Estamos así ante la paradoja de la demolición. Contrariamente a lo que vivimos como un muro concreto que requiere explosivos, combos y fuerzas muy grandes para poder desarmarlo, el muro interno que nos habita se va demoliendo a punta de suavidad, “amorismo”, ternura, abrazos, conversaciones íntimas con otros y con nosotros mismos y con un trabajo minucioso y fino de ir sacando cada hebra desgarrada de nuestra alma y comenzar a zurcirla con la verdad.
Amorosidad con nosotros mismos
Si, por ejemplo, una y otra vez por cincuenta o más años nos hemos tratado de inútiles o “raros”, habrá que acunar esas palabras para que, con amorosidad con nosotros mismos, lleguemos a experimentar que sí somos muy eficientes y útiles para otros en muchas cosas y que nuestra “rareza” es un don maravilloso que nos ha permitido un camino de libertad.

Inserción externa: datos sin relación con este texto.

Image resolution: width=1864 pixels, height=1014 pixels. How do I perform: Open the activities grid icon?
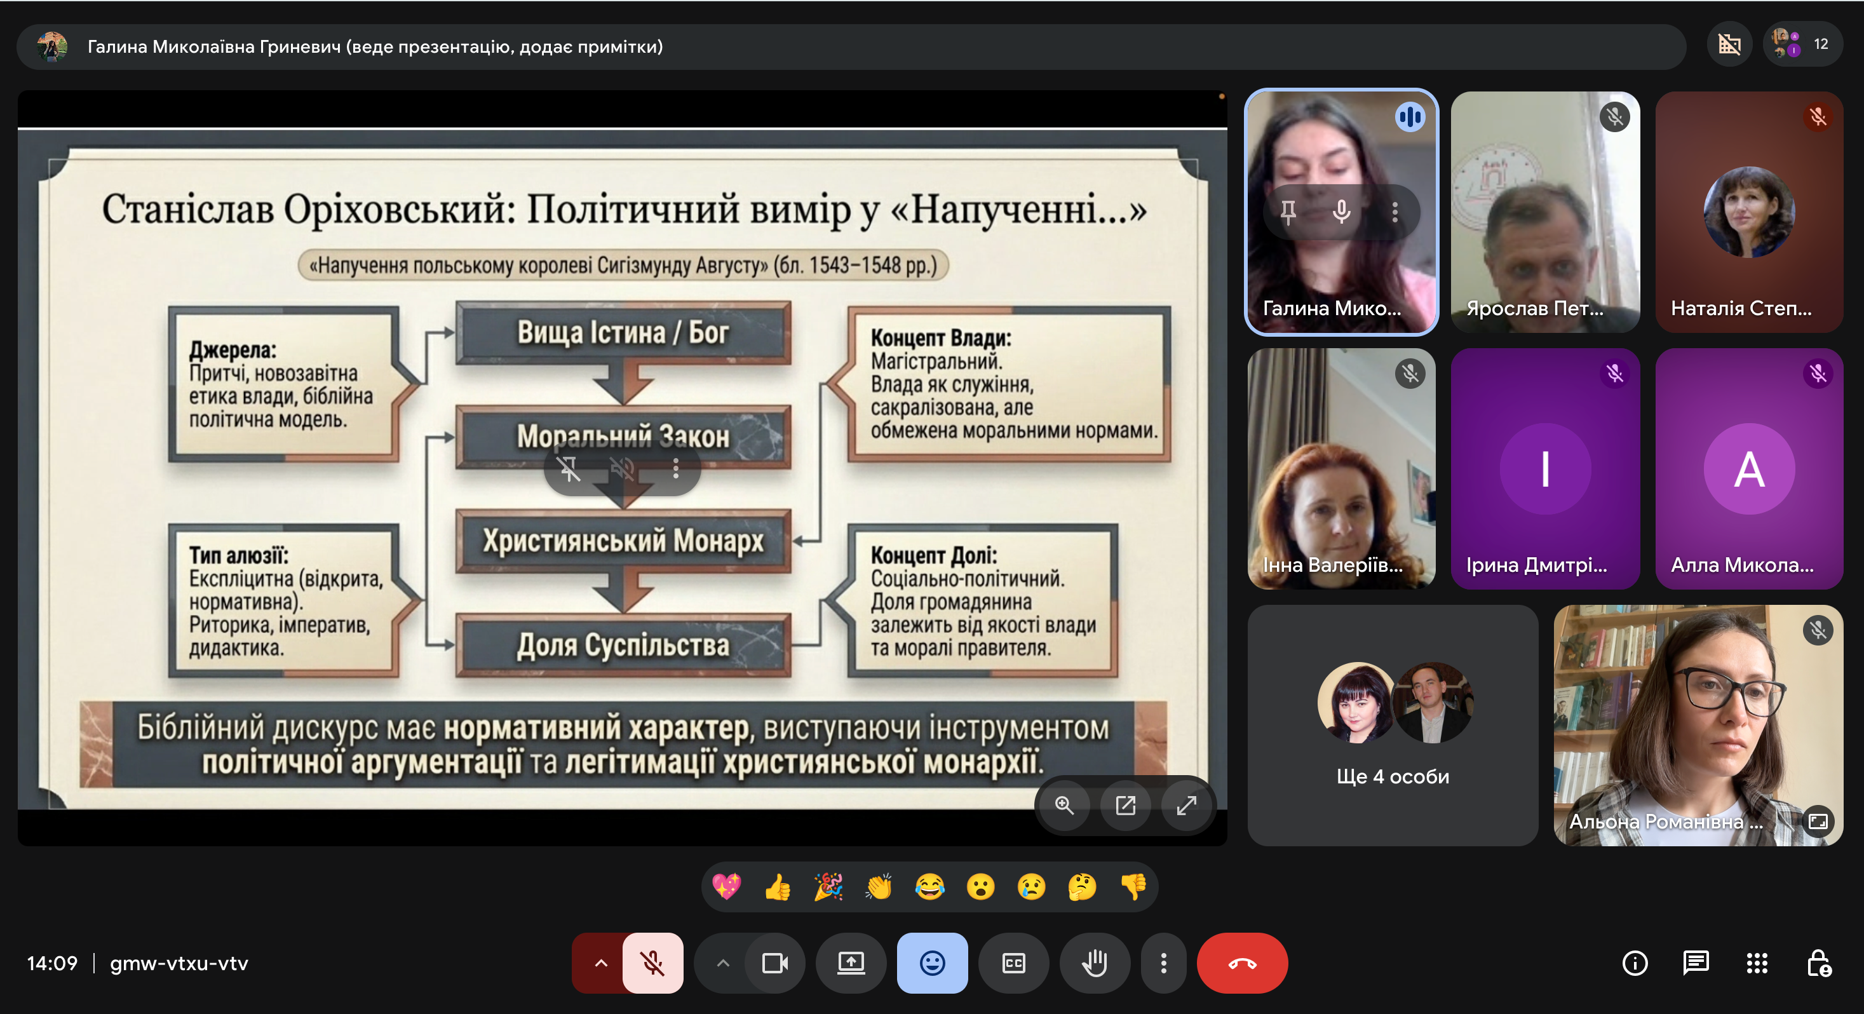tap(1756, 963)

Habrá que ir tomando entonces cada jirón del alma deshecha por una frase o falsa creencia, en cada uno de los aspectos de nuestra autoestima y autopercepción, e ir haciéndole apapachos y nanas hasta que se convenza de su valor. Lo bello de esta demolición a punta de femineidad y cuidado maternal es que, poco a poco, empezamos a vislumbrar los pequeños brotes, las florecitas, los musgos de nuestro jardín interior y a escuchar el rumor de las aves y los ríos bellos que recorren nuestro corazón.
Solo en el paso definitivo a la vida eterna tendremos el gozo de disfrutar y jugar libre en nuestro jardín, pero, desde hoy, podemos ir sacando piedras y haciendo brotar belleza, verdad y bondad para nosotros mismos y para los demás. Quizás esta pandemia es el momento propicio que nos regala la vida para trabajar en esto y no lo podemos desaprovechar. ¡A trabajar se ha dicho!